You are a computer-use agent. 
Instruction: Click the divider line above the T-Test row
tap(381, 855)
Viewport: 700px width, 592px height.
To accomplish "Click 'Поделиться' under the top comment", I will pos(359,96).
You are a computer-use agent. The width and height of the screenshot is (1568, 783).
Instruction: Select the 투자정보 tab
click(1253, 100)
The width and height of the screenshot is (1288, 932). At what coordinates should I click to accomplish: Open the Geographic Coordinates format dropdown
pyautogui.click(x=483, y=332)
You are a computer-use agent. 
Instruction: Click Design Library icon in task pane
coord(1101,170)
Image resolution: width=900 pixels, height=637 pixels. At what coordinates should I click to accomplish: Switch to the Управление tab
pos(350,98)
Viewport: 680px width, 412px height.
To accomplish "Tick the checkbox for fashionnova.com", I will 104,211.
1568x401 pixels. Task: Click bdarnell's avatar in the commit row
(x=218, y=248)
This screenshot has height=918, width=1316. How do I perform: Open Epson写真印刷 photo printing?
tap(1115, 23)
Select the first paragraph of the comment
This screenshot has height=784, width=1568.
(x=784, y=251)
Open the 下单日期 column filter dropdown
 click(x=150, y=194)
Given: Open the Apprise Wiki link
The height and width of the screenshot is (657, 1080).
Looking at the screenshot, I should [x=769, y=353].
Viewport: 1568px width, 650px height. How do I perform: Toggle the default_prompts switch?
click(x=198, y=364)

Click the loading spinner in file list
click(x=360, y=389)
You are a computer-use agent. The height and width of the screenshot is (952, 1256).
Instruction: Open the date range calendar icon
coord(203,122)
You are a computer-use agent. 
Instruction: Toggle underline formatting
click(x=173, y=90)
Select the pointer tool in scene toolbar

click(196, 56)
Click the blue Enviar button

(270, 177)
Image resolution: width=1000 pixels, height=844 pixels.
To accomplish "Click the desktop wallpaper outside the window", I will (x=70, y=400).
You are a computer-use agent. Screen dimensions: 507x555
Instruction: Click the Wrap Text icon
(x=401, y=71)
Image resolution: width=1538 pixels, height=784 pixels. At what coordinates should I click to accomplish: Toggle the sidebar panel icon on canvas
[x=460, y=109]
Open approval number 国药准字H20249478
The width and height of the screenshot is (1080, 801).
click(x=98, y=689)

-------

Copy every row above verbatim, with no changes to wording, numbers, or punctuation.

You are a computer-use agent. 
Instruction: Click the divider line above the T-Test row
tap(381, 855)
Viewport: 700px width, 592px height.
To accomplish "Click 'Поделиться' under the top comment", I will pos(359,96).
You are a computer-use agent. The width and height of the screenshot is (1568, 783).
Instruction: Select the 투자정보 tab
click(1253, 100)
The width and height of the screenshot is (1288, 932). At what coordinates should I click to accomplish: Open the Geographic Coordinates format dropdown
pyautogui.click(x=483, y=332)
You are a computer-use agent. 
Instruction: Click Design Library icon in task pane
coord(1101,170)
Image resolution: width=900 pixels, height=637 pixels. At what coordinates should I click to accomplish: Switch to the Управление tab
pos(350,98)
Viewport: 680px width, 412px height.
To accomplish "Tick the checkbox for fashionnova.com", I will 104,211.
1568x401 pixels. Task: Click bdarnell's avatar in the commit row
(x=218, y=248)
This screenshot has height=918, width=1316. How do I perform: Open Epson写真印刷 photo printing?
tap(1115, 23)
Select the first paragraph of the comment
This screenshot has height=784, width=1568.
(x=784, y=251)
Open the 下单日期 column filter dropdown
 click(x=150, y=194)
Given: Open the Apprise Wiki link
The height and width of the screenshot is (657, 1080).
Looking at the screenshot, I should [x=769, y=353].
Viewport: 1568px width, 650px height. How do I perform: Toggle the default_prompts switch?
click(x=198, y=364)

Click the loading spinner in file list
click(x=360, y=389)
You are a computer-use agent. The height and width of the screenshot is (952, 1256).
Instruction: Open the date range calendar icon
coord(203,122)
You are a computer-use agent. 
Instruction: Toggle underline formatting
click(x=173, y=90)
Select the pointer tool in scene toolbar

click(196, 56)
Click the blue Enviar button

(270, 177)
Image resolution: width=1000 pixels, height=844 pixels.
To accomplish "Click the desktop wallpaper outside the window", I will (x=70, y=400).
You are a computer-use agent. Screen dimensions: 507x555
Instruction: Click the Wrap Text icon
(x=401, y=71)
Image resolution: width=1538 pixels, height=784 pixels. At what coordinates should I click to accomplish: Toggle the sidebar panel icon on canvas
[x=460, y=109]
Open approval number 国药准字H20249478
The width and height of the screenshot is (1080, 801).
click(x=98, y=689)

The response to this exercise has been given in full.